Lecture 1 - genetics alter how you live

Intro to Genetics, Mendel vs Molecular Bio (causation), Genomics

What is the Central Dogma?

central idea of the process of DNA: DNA →(transcription) RNA →(translation) Protein

• how info is stored

What does Central Dogma NOT explain? (2)

1. inheritance; process of how genes are passed down from parent to offspring (eg. meiosis, mitosis)

   • can be measured either quantitavely or qualitatively

2. Trait/Phenotype: types of characteristics/what the characteristic is

Connection of Genotype, Allele, Gene?

Gene has a lot of alleles which when bred together creates a myriad of genotypes

What are the 3 mechanisms for how proteins are created?

1. Transcription

2. Translation

3. Replication

What is a Gene?

a UNIT of function that is expressed/coded

• whether that be traits or phenotypes

(ie. Promoter → RNA → Protein)

trait vs. phenotype

trait: quantitative (eg. height)

phenotype: qualitative (eg. brown eyes)

What were the 2 models of inheritance before Mendel?

1. Particulate: Particles that combine and separate (eg. yellow + blue = green → green + green = y/b)

2. Blending: combination of particles that do NOT separate (eg. yellow + blue = green)

   • can’t skip generations

Characteristics of Mendel Model when it came to Pea Plants? (3)

1. Fast Generation Time

2. Lots of Progeny; Mating could be selective

3. Peas had Bimodal Traits → allowed to test the 2 inheritance models (will offspring show separate or combined traits)

4. genes were diploid (simpler when testing for inheritance)

What does Genomics tell that Mendel doesn’t?

able to recognize genes that are not expressed as a phenotype

What is true-breeding?

idea that if only one trait is present or recessive, only that trait will be passed down or shown when parent with same trait is bred together 

What is test-cross?

Mendel’s hypothesis that the dominant gene is 2 different alleles whereby when crossed with another breed → the progeny phenotype will all be dominant

What are the postulates in genetics?

Parents genes are diploid (each have 2 alleles)

• each allele separate to determine a new genotype independently (ie. Mendel’s Model of Inheritance)

How many Genomes in our bodies?

2 genomes; the nucleus & mitochondria

in plants; (3) nucleus, mito, plastids 

bacteria >1

Conditionality?

Ability to respond to different levels based on conditions met

(eg. sensitivity to adrenaline in different situations)

Dimorphic vs. Discrete traits

1. Dimorphic: traits that are distinctly different like sex in a population or wingspan; X-linked trait

   • can involve discrete traits

2. Discrete: traits that is inherited continuously from distinguishable alleles (eg. pea plants)

Explain Meiosis & Mitosis Process:

Quick rules (how I decide)

• Meiosis I anaphase: homologous chromosomes (each still made of two sister chromatids) separate. So the things moving to opposite poles are double-armed chromosomes (drawn as V’s made of two closely-spaced lines) and the two members of a homologous pair will carry different alleles (e.g. one double-V labeled A and its homolog labeled a).

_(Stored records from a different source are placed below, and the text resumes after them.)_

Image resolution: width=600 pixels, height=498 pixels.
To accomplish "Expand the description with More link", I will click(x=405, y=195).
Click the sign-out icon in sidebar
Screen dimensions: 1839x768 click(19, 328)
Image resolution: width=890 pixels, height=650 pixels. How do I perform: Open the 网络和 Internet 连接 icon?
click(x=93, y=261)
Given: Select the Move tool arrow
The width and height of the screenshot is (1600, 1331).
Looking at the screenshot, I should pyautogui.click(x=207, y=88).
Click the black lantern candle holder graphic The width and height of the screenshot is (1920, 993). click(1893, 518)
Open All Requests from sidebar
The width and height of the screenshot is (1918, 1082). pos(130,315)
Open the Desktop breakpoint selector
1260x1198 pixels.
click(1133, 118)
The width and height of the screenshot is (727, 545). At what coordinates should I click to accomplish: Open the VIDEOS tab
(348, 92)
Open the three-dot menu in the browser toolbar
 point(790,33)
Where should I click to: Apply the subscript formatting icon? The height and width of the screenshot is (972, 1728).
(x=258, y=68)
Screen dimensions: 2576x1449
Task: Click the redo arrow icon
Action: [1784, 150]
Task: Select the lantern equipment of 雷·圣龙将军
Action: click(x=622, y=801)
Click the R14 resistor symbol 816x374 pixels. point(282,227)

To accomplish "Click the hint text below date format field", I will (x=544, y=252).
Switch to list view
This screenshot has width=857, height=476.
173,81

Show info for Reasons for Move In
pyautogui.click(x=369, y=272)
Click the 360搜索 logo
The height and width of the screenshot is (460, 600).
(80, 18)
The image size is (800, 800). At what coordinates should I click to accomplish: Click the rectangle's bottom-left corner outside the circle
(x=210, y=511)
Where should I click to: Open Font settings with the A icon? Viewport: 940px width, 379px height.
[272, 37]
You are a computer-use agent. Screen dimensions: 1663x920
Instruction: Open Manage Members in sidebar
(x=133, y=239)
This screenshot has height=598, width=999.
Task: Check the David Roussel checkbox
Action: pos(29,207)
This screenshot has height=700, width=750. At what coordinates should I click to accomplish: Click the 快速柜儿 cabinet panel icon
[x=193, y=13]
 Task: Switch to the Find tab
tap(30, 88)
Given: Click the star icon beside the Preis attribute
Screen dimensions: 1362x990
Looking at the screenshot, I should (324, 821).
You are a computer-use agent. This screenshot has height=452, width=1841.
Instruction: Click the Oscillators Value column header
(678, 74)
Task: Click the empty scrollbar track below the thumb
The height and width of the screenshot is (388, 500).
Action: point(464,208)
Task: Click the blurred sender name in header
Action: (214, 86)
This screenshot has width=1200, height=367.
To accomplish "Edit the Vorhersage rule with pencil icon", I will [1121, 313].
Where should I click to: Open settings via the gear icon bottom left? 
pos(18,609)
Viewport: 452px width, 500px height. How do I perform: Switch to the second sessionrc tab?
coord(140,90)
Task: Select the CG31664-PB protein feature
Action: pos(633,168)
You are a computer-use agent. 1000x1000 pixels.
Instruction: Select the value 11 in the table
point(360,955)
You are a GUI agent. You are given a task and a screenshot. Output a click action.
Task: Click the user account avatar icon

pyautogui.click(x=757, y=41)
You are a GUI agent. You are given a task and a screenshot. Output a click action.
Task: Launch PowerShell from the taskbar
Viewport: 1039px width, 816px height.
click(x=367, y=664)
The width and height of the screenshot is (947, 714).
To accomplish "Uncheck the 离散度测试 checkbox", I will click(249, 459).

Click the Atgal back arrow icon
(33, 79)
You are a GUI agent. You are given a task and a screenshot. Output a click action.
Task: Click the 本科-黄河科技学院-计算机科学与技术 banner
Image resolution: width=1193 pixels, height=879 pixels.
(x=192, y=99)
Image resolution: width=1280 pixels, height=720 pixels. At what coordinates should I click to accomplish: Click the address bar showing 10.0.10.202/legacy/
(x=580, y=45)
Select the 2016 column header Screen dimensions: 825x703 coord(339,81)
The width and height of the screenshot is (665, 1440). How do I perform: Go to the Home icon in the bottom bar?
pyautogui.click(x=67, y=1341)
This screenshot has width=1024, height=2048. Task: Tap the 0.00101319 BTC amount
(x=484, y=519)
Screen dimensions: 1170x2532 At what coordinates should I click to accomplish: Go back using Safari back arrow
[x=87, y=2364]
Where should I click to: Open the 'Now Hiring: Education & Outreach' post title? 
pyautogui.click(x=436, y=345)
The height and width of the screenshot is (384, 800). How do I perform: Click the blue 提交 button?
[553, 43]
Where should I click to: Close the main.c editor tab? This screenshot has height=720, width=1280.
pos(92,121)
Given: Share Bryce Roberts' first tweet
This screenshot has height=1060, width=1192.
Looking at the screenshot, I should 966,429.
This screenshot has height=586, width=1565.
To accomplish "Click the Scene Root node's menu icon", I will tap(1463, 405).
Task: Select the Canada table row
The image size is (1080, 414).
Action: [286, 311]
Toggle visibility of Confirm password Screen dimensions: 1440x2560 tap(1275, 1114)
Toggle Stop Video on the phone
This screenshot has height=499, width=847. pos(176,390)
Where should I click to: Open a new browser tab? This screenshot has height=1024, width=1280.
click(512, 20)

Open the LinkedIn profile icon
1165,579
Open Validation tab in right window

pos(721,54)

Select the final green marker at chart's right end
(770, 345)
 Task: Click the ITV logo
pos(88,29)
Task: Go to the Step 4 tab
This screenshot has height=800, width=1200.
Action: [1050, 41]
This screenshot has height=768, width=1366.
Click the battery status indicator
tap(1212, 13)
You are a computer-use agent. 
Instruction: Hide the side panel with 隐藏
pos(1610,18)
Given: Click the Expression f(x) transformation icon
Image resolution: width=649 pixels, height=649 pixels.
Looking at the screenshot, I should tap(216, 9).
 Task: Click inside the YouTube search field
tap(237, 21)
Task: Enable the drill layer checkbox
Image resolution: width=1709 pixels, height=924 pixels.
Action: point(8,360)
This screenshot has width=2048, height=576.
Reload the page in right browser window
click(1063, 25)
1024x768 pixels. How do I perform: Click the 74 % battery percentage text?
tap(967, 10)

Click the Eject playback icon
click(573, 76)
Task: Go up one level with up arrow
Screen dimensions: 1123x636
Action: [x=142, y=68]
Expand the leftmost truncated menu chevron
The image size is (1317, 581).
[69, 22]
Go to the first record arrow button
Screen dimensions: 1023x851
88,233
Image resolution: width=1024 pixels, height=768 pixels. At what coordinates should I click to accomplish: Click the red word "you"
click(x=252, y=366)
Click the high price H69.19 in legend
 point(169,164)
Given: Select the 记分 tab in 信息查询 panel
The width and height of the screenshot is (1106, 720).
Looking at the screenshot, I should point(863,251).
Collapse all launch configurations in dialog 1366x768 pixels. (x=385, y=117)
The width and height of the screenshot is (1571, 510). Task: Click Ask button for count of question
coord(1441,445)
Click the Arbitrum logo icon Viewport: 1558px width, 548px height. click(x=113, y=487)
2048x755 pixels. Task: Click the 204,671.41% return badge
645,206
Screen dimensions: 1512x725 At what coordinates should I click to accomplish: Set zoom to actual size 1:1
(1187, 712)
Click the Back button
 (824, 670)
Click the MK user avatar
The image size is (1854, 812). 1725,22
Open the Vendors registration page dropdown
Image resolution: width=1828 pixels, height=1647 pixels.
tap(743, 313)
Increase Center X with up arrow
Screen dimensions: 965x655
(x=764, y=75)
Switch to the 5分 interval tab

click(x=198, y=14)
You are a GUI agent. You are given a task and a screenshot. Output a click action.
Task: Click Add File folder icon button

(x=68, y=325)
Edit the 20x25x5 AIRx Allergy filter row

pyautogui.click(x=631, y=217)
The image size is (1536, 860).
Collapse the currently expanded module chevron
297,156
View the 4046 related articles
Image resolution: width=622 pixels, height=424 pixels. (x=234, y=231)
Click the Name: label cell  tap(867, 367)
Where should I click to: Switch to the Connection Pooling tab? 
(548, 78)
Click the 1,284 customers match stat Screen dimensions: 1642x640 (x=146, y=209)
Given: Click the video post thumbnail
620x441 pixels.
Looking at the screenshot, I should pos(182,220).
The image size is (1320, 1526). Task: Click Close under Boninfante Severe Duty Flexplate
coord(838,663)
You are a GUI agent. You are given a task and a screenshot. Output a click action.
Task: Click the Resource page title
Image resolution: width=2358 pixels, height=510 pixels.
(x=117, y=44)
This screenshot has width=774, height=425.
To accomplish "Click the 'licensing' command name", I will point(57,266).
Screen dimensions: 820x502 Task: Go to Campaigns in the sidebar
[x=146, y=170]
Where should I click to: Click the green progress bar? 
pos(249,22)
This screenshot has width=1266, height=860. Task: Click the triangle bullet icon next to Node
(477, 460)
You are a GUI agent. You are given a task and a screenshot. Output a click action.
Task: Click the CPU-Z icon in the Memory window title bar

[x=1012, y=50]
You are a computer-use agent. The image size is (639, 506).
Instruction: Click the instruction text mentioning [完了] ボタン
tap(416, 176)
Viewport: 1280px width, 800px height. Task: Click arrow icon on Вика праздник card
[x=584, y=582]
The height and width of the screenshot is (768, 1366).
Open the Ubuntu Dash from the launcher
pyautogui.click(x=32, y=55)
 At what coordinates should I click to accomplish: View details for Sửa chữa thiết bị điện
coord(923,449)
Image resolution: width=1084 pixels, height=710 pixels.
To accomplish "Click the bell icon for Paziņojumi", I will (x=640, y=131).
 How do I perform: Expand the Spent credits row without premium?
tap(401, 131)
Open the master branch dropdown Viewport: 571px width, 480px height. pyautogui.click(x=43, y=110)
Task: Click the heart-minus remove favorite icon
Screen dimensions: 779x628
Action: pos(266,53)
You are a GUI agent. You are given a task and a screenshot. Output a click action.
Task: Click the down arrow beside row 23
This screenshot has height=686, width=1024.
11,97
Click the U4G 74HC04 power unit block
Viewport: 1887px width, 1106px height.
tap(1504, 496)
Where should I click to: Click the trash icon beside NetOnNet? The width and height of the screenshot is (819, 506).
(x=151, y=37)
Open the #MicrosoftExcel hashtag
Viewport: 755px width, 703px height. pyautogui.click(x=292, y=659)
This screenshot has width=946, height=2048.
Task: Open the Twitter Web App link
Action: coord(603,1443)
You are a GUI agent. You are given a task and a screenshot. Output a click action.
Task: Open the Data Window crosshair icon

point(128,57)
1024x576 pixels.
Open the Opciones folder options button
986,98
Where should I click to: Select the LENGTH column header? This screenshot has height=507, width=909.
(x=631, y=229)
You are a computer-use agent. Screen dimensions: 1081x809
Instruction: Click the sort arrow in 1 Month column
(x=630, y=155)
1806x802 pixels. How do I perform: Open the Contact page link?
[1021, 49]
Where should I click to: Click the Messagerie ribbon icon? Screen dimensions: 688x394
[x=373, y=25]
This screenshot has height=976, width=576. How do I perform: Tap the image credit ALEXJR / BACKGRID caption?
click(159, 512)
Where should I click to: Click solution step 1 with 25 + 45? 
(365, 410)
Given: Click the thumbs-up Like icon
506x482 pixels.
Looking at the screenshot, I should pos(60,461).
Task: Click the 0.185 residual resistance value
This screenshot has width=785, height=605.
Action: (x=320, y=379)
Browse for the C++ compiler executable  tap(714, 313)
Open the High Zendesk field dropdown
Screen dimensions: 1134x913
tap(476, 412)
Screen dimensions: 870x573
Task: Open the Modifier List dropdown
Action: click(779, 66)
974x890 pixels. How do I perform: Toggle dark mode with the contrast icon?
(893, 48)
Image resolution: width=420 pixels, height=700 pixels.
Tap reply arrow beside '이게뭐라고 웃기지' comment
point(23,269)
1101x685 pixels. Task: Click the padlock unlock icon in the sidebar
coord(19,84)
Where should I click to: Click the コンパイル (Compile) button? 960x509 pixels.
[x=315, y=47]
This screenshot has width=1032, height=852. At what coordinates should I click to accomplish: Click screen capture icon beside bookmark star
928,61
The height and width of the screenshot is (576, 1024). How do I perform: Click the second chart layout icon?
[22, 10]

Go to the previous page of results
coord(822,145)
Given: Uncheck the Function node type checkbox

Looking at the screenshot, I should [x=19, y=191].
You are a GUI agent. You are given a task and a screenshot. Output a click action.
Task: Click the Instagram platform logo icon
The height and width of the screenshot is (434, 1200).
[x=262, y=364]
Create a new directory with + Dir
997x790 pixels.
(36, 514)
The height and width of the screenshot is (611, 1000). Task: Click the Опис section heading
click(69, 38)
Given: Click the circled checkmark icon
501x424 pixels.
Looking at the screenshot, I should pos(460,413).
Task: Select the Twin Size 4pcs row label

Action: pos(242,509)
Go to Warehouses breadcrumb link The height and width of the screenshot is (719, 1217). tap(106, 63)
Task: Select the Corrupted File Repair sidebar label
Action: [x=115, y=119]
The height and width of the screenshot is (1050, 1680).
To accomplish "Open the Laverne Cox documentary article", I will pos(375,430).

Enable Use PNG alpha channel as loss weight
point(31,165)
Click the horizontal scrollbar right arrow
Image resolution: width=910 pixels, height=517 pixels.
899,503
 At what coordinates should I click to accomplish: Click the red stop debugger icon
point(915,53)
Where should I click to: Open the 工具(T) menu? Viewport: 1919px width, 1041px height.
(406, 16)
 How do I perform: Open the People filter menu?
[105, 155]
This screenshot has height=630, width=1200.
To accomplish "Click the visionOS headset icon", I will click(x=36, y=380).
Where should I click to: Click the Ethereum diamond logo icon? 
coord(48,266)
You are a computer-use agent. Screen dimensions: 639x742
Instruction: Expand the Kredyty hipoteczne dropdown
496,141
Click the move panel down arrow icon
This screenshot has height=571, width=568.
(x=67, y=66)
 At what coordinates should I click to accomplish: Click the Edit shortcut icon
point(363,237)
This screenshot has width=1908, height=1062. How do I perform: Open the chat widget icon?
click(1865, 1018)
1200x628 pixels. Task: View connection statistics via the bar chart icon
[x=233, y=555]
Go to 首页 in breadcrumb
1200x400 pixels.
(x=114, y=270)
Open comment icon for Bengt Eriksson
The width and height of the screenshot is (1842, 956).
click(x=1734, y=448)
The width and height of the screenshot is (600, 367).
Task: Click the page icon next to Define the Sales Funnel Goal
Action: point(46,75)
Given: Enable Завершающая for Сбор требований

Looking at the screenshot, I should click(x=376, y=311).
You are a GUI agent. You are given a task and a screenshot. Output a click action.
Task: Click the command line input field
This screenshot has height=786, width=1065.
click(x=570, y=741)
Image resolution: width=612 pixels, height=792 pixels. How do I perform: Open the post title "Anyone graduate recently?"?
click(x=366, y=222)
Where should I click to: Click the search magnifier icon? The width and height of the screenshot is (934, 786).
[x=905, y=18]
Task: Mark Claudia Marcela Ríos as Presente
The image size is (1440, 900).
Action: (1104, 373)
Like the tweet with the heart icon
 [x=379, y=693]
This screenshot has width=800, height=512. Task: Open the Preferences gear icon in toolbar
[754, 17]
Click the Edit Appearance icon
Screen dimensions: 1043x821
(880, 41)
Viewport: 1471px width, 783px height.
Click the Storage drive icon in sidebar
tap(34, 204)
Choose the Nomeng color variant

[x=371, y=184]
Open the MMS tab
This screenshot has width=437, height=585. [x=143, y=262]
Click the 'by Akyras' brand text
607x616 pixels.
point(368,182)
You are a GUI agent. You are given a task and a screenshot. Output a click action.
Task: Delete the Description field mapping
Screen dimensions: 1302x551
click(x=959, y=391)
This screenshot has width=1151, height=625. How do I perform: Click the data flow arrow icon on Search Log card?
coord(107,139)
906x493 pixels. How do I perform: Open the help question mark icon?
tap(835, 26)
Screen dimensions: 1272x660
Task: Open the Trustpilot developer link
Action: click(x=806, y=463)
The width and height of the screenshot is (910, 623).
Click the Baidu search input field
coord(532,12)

• Meiosis II anaphase: sister chromatids separate. You see single chromatids (single V lines) moving apart; each resulting chromatid carries one allele (A or a), and the starting cell was haploid for that chromosome (so both chromatids of a homolog have the same allele).

• Mitosis anaphase: sister chromatids separate (like meiosis II), but because the parent cell was diploid, each pole receives one chromatid of each homolog, so after separation each daughter will have the same set of alleles as the mother (heterozygosity preserved).

• Impossible: any drawing that shows contradictory allele patterns on a single chromatid (for example a single chromatid labeled with two different alleles for the same locus) or a pattern that cannot arise from normal replication/segregation.